TO DO =>
Copy the data word for word, starting at the line that contains "Identify the location" and continuing through the end of the data. Leave the pictures out.
----------------
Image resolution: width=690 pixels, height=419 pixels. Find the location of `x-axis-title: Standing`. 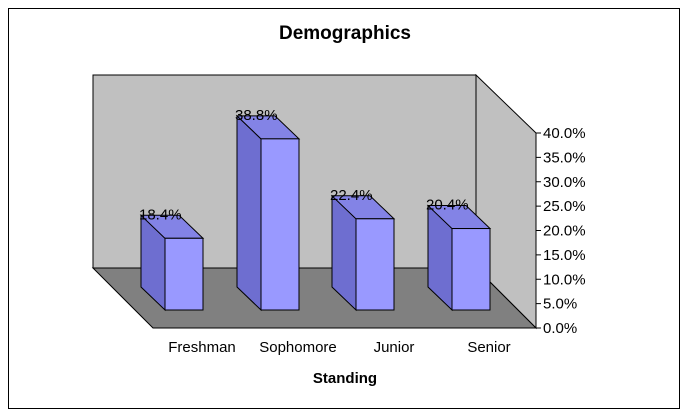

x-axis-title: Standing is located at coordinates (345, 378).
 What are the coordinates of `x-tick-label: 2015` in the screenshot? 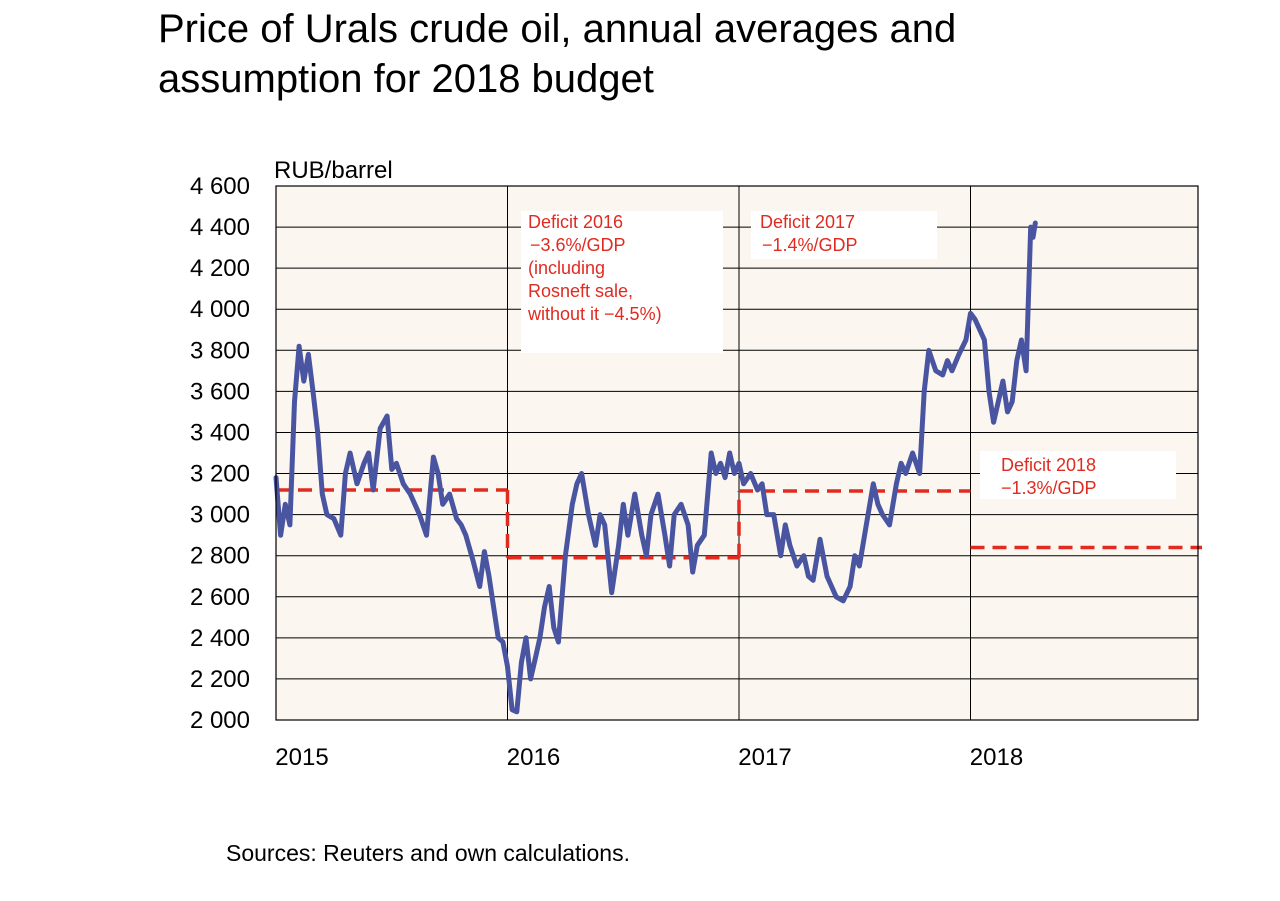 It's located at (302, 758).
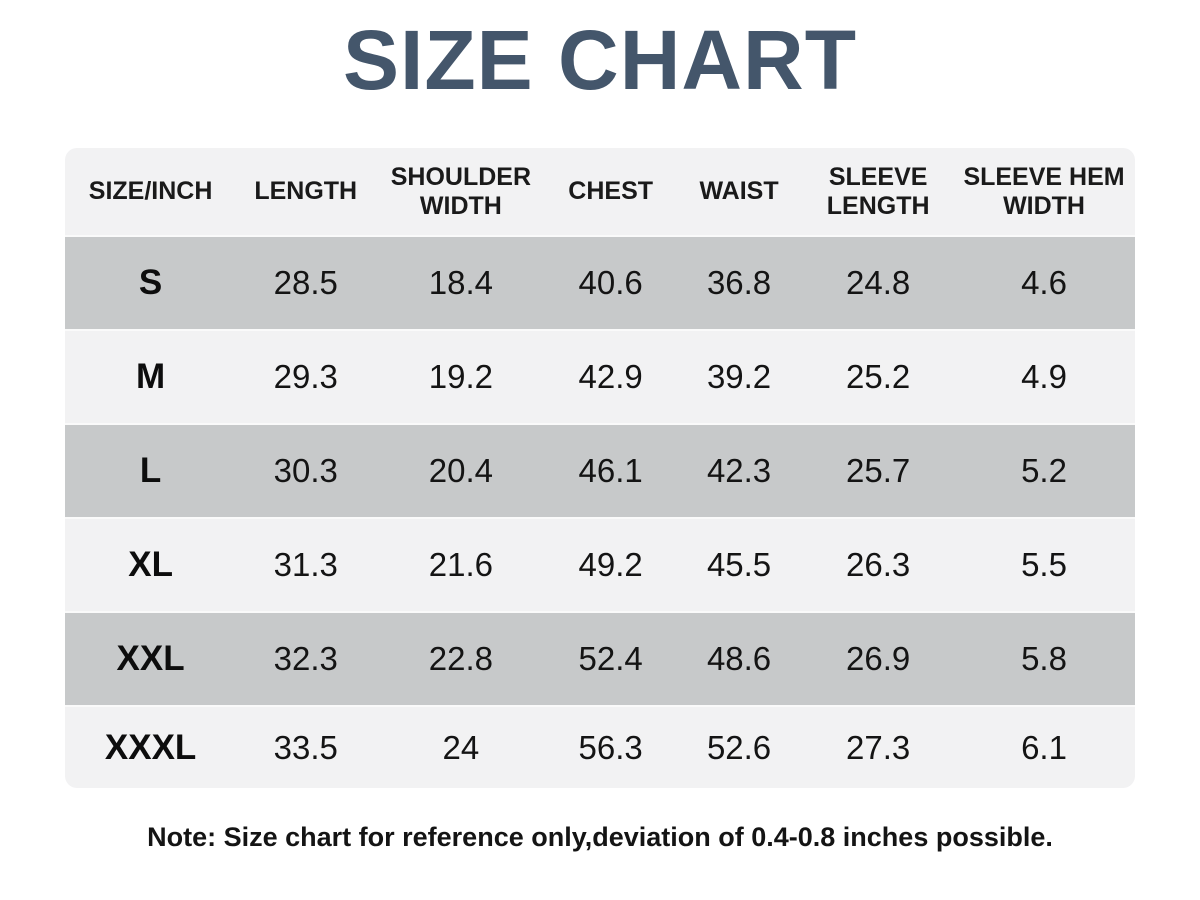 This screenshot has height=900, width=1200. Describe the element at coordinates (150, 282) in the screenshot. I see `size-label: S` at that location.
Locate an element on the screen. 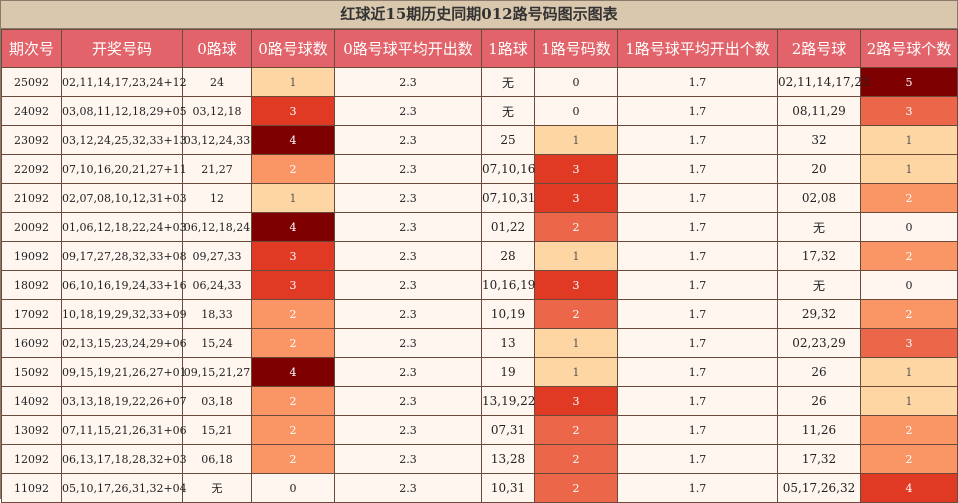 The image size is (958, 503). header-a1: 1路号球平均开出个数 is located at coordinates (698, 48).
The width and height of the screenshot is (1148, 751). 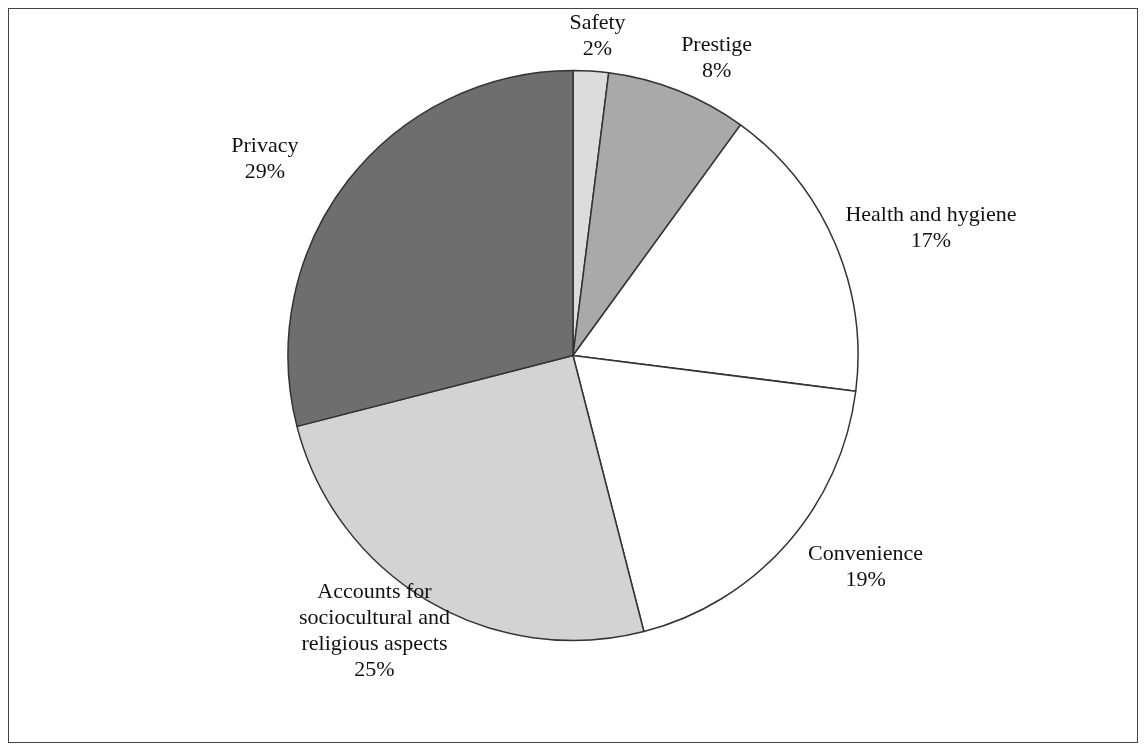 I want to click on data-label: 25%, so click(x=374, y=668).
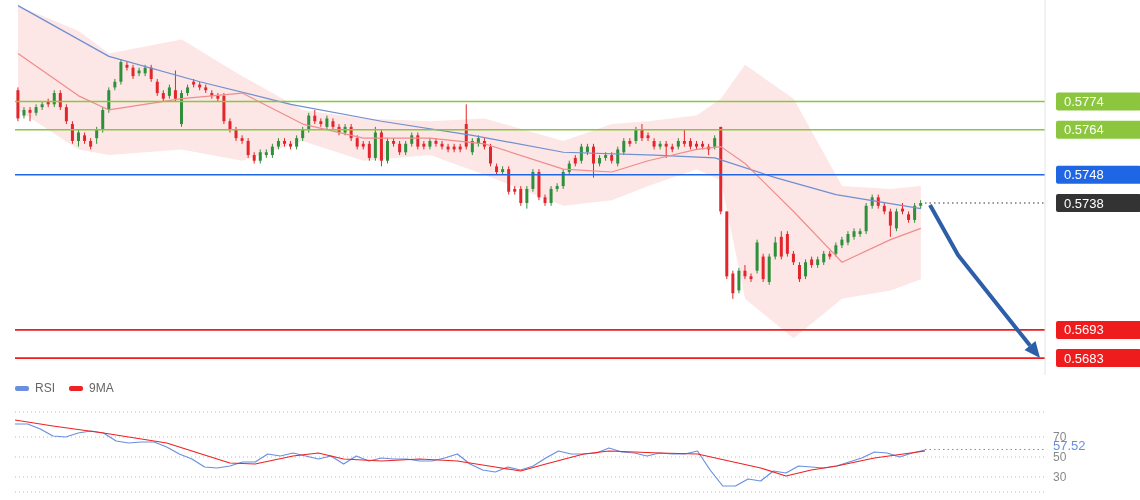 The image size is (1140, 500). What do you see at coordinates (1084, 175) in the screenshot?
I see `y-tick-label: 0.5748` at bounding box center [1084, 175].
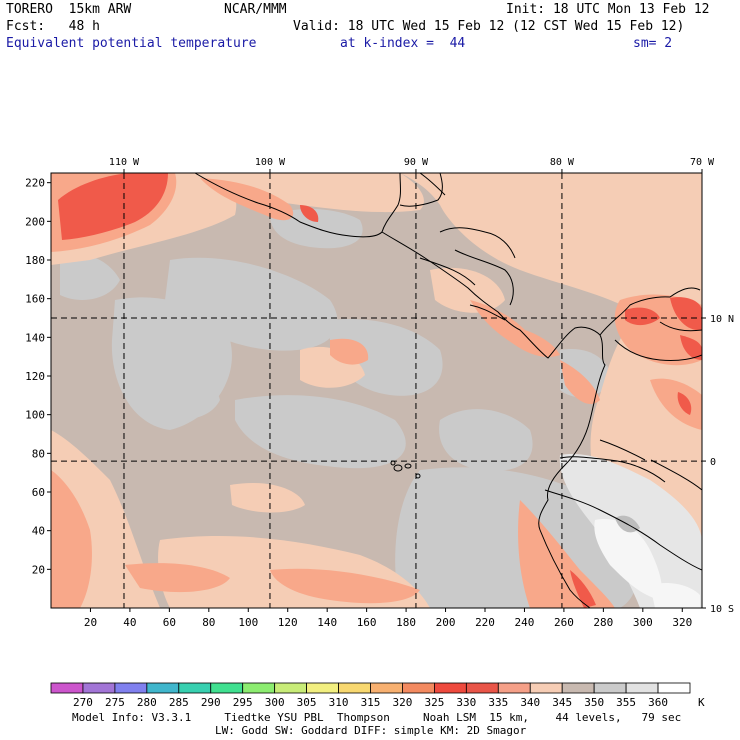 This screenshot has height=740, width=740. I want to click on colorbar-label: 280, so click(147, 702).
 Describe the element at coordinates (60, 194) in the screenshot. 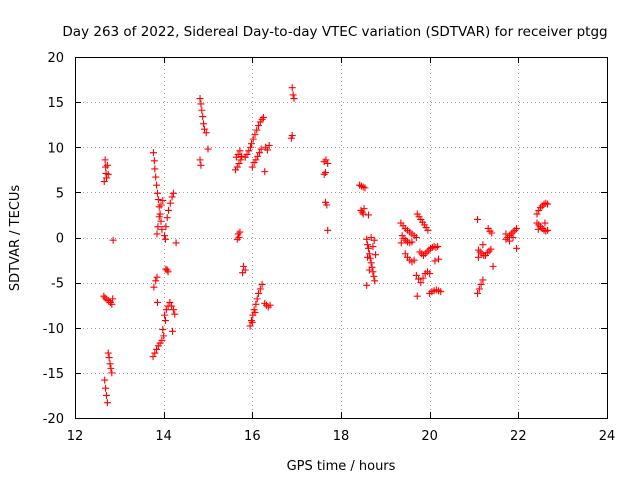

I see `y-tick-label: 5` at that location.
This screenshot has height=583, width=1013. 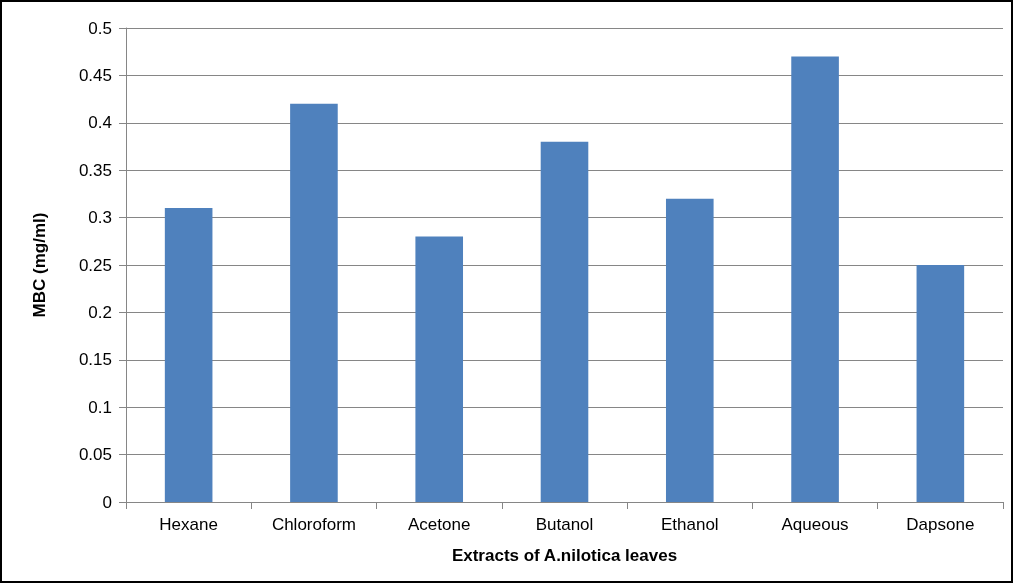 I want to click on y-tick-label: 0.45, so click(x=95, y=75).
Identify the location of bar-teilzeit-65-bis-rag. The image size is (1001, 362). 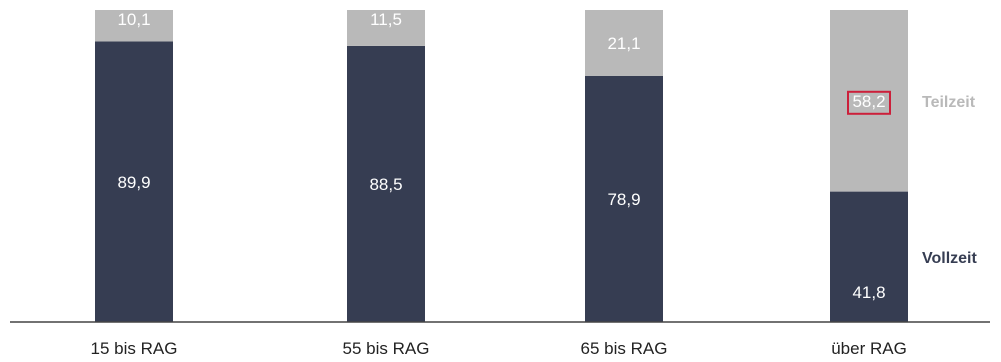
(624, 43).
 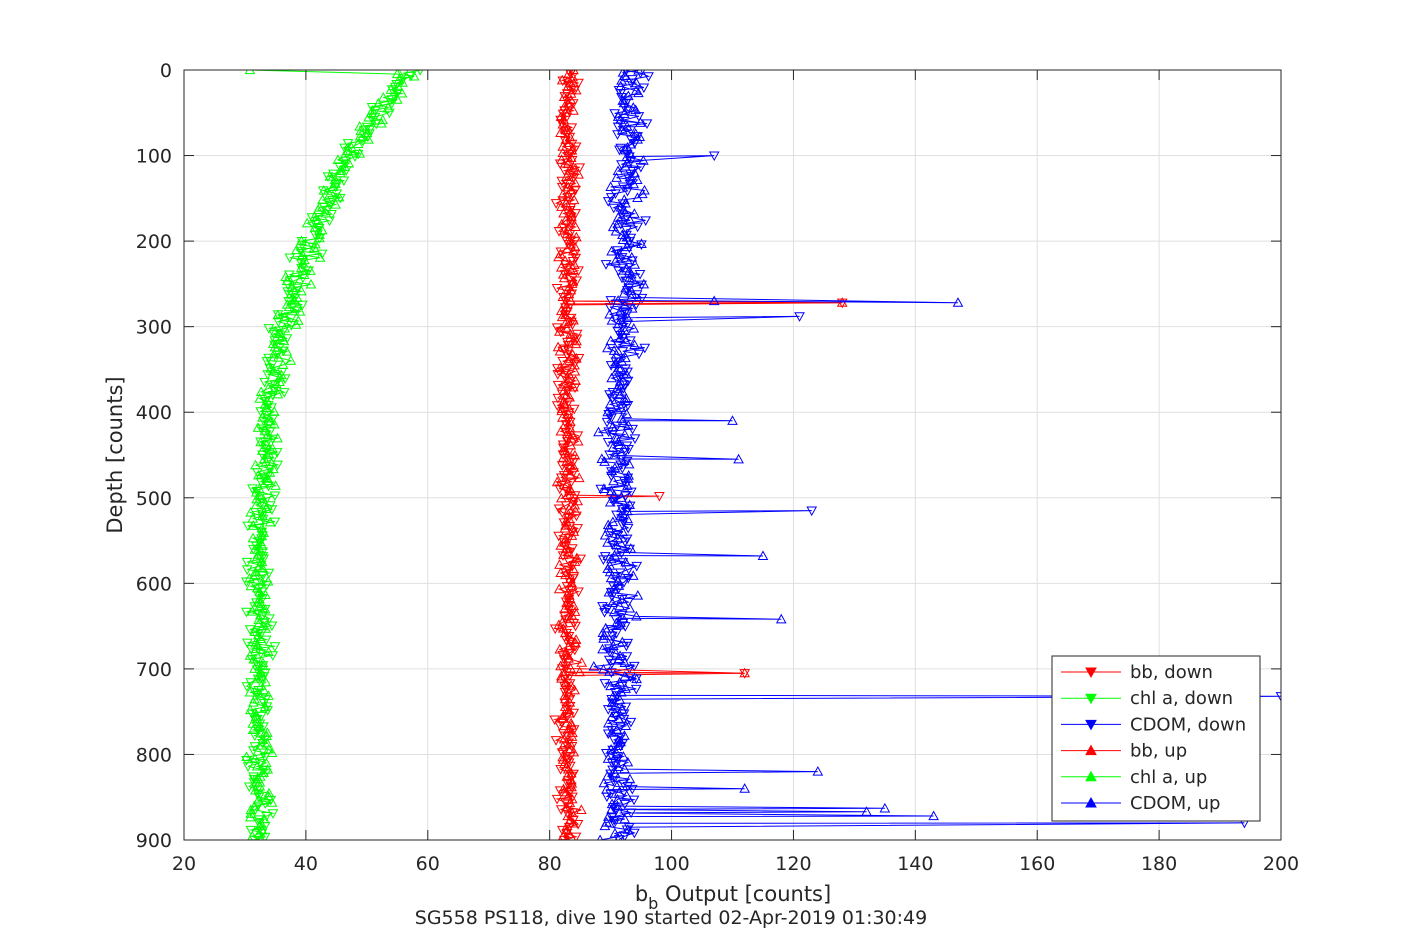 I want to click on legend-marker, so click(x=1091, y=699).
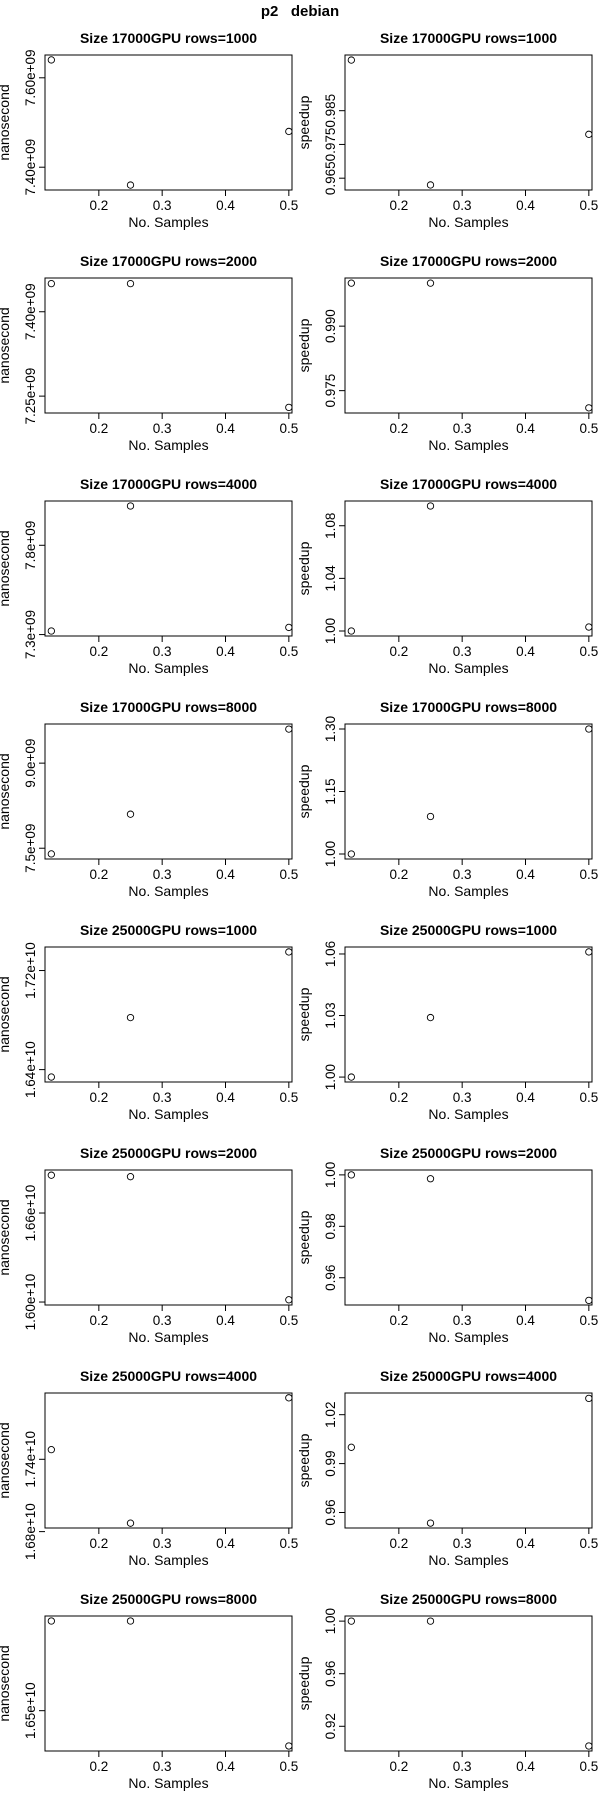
----------------
THE ANSWER =>
Identify the location of bar-teilzeit-65-bis-rag. The image size is (1001, 362). 
(624, 43).
  I want to click on legend-marker, so click(x=1091, y=699).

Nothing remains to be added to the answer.